### Goal of the exercise
In the records below, find the line that contains "Insight (97, 282)", then transcribe it and every later line exactly, stopping at the final line.

[Collected data entries]
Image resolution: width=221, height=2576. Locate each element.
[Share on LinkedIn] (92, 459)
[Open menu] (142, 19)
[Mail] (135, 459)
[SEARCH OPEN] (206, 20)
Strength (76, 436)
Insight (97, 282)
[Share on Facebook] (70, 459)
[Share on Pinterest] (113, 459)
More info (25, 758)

### Response to the exercise
Insight (97, 282)
[Share on Facebook] (70, 459)
[Share on Pinterest] (113, 459)
More info (25, 758)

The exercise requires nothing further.